Pan Cheng, Luo Hao, Cheung Gary, Zhou Huiquan, Cheng Reynold, Cullum Sarah, Wu Chuan
Department of Computer Science, The University of Hong Kong, Hong Kong, China (Hong Kong).
Department of Social Work and Social Administration, The University of Hong Kong, Hong Kong, China (Hong Kong).
JMIR AI. 2024 Jan 31;3:e44185. doi: 10.2196/44185.
Machine learning techniques are starting to be used in various health care data sets to identify frail persons who may benefit from interventions. However, evidence about the performance of machine learning techniques compared to conventional regression is mixed. It is also unclear what methodological and database factors are associated with performance.
This study aimed to compare the mortality prediction accuracy of various machine learning classifiers for identifying frail older adults in different scenarios.
We used deidentified data collected from older adults (65 years of age and older) assessed with interRAI-Home Care instrument in New Zealand between January 1, 2012, and December 31, 2016. A total of 138 interRAI assessment items were used to predict 6-month and 12-month mortality, using 3 machine learning classifiers (random forest [RF], extreme gradient boosting [XGBoost], and multilayer perceptron [MLP]) and regularized logistic regression. We conducted a simulation study comparing the performance of machine learning models with logistic regression and interRAI Home Care Frailty Scale and examined the effects of sample sizes, the number of features, and train-test split ratios.
A total of 95,042 older adults (median age 82.66 years, IQR 77.92-88.76; n=37,462, 39.42% male) receiving home care were analyzed. The average area under the curve (AUC) and sensitivities of 6-month mortality prediction showed that machine learning classifiers did not outperform regularized logistic regressions. In terms of AUC, regularized logistic regression had better performance than XGBoost, MLP, and RF when the number of features was ≤80 and the sample size ≤16,000; MLP outperformed regularized logistic regression in terms of sensitivities when the number of features was ≥40 and the sample size ≥4000. Conversely, RF and XGBoost demonstrated higher specificities than regularized logistic regression in all scenarios.
The study revealed that machine learning models exhibited significant variation in prediction performance when evaluated using different metrics. Regularized logistic regression was an effective model for identifying frail older adults receiving home care, as indicated by the AUC, particularly when the number of features and sample sizes were not excessively large. Conversely, MLP displayed superior sensitivity, while RF exhibited superior specificity when the number of features and sample sizes were large.
机器学习技术开始应用于各种医疗保健数据集,以识别可能从干预措施中受益的体弱人群。然而,与传统回归相比,机器学习技术性能的证据好坏参半。目前也不清楚哪些方法学和数据库因素与性能相关。

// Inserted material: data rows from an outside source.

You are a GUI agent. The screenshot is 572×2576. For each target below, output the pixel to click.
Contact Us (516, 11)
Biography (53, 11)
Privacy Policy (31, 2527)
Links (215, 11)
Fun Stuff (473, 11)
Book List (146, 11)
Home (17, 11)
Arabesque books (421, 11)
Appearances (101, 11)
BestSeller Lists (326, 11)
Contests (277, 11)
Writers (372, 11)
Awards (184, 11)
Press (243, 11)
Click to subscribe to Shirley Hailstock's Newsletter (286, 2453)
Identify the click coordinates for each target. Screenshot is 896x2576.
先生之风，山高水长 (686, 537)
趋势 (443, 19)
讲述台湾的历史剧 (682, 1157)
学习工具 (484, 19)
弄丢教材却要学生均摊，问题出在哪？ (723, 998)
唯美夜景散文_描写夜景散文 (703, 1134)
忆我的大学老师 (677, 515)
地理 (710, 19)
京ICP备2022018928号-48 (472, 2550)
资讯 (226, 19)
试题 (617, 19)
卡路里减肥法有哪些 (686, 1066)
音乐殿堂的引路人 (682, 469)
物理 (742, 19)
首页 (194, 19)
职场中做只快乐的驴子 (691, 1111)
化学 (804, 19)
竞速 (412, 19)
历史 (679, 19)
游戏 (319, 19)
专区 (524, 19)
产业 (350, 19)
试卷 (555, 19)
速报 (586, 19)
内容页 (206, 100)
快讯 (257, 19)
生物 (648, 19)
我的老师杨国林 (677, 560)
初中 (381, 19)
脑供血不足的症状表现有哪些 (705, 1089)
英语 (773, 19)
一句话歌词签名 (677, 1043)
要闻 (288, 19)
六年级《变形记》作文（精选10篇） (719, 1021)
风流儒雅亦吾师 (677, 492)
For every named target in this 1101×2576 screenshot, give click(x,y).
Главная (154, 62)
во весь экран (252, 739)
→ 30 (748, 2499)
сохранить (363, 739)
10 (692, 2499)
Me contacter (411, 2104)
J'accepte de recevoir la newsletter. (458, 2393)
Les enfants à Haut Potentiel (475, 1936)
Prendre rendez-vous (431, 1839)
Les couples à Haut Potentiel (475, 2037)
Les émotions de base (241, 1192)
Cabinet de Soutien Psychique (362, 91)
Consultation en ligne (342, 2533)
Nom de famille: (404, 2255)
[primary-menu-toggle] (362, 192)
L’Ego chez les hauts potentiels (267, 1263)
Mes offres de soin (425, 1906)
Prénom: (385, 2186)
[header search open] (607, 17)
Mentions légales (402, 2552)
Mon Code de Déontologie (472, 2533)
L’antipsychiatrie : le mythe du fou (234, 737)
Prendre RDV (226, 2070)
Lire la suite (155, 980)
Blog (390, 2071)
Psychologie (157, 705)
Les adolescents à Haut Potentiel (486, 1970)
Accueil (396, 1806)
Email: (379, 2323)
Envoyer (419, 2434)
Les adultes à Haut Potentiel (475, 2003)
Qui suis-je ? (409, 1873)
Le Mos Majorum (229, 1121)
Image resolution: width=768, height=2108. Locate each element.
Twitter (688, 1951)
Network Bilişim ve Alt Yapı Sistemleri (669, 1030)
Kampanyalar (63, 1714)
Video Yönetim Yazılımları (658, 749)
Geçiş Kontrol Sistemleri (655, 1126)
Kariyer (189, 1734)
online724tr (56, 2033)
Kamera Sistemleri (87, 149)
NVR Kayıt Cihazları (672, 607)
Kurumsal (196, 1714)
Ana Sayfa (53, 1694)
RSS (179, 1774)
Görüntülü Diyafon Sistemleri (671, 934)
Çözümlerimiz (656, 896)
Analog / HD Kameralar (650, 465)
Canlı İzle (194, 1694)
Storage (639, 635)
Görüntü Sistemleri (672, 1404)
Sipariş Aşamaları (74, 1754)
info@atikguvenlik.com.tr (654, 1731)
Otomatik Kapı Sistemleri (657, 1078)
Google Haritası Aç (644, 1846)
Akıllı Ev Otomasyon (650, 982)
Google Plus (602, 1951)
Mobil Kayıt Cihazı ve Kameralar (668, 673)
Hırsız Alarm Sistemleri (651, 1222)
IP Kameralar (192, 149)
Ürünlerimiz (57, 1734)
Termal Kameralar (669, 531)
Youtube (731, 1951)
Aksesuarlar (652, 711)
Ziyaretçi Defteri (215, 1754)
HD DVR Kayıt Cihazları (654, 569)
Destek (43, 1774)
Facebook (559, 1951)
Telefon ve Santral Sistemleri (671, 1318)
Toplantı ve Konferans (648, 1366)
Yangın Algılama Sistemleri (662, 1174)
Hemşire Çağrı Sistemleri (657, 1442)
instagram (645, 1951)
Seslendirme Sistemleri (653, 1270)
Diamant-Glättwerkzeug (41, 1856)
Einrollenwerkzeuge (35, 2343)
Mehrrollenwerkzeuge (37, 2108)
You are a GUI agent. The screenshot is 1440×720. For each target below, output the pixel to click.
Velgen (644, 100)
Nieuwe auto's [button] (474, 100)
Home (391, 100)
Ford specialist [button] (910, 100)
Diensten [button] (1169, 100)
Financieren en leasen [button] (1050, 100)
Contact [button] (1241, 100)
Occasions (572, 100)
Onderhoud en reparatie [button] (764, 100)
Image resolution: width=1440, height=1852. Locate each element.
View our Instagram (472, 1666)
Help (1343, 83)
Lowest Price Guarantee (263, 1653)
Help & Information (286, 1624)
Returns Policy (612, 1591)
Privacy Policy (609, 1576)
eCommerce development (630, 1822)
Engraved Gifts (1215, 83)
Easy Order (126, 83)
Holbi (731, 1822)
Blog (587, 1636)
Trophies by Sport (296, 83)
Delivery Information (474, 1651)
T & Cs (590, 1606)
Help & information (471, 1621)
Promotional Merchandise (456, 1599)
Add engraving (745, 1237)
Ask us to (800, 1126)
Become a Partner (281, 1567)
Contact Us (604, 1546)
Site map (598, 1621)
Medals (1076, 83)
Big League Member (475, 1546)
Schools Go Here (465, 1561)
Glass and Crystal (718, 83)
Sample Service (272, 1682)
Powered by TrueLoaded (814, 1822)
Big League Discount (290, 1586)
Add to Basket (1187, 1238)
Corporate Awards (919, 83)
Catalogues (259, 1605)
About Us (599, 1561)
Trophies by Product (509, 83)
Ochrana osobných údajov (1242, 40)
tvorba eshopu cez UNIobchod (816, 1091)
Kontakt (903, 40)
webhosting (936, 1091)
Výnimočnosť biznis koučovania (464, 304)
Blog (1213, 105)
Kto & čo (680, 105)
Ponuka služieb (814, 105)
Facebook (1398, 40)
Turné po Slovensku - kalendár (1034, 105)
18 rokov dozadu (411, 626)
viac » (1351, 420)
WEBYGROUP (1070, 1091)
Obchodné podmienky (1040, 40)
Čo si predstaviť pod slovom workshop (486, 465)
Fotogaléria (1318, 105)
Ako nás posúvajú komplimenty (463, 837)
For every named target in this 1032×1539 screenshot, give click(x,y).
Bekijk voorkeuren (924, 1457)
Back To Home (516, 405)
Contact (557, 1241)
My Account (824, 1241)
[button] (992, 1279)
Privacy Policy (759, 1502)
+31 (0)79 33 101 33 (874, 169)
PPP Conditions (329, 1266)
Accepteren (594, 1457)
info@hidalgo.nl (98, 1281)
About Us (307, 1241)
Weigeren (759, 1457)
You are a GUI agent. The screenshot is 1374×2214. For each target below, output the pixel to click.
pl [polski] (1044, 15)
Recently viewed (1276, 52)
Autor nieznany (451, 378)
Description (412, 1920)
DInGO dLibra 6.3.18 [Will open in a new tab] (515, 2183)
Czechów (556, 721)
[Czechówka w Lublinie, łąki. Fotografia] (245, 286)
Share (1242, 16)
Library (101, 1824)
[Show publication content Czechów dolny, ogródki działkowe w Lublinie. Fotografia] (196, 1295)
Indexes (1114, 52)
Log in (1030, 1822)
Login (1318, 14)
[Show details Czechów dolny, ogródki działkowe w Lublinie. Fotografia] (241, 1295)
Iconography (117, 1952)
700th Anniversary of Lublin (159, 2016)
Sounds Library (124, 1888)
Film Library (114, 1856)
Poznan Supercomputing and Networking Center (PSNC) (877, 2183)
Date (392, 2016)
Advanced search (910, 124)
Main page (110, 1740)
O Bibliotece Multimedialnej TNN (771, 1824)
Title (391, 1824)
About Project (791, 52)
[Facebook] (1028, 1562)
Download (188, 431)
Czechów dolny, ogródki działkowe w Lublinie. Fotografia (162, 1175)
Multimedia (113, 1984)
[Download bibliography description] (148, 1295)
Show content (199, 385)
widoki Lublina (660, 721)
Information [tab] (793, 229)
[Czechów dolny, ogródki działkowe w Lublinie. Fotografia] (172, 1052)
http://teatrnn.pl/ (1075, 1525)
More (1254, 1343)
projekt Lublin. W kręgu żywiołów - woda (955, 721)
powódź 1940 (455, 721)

本研究旨在比较各种机器学习分类器在不同场景下识别体弱老年人的死亡率预测准确性。
我们使用了2012年1月1日至2016年12月31日期间在新西兰使用interRAI家庭护理工具对老年人(65岁及以上)进行评估时收集的去识别化数据。总共138个interRAI评估项目用于预测6个月和12个月的死亡率,使用3种机器学习分类器(随机森林[RF]、极端梯度提升[XGBoost]和多层感知器[MLP])以及正则化逻辑回归。我们进行了一项模拟研究,比较机器学习模型与逻辑回归以及interRAI家庭护理体弱量表的性能,并研究样本量、特征数量和训练-测试分割比例的影响。
共分析了95,042名接受家庭护理的老年人(中位年龄82.66岁,IQR 77.92-88.76;n = 37,462,男性占39.42%)。6个月死亡率预测的曲线下平均面积(AUC)和敏感性表明,机器学习分类器的表现并不优于正则化逻辑回归。在AUC方面,当特征数量≤80且样本量≤16,000时,正则化逻辑回归的性能优于XGBoost、MLP和RF;当特征数量≥40且样本量≥4000时,MLP在敏感性方面优于正则化逻辑回归。相反,在所有场景中,RF和XGBoost的特异性均高于正则化逻辑回归。
该研究表明,使用不同指标评估时,机器学习模型的预测性能存在显著差异。正则化逻辑回归是识别接受家庭护理的体弱老年人的有效模型,AUC表明了这一点,特别是当特征数量和样本量不过大时。相反,当特征数量和样本量较大时,MLP表现出更高的敏感性,而RF表现出更高的特异性。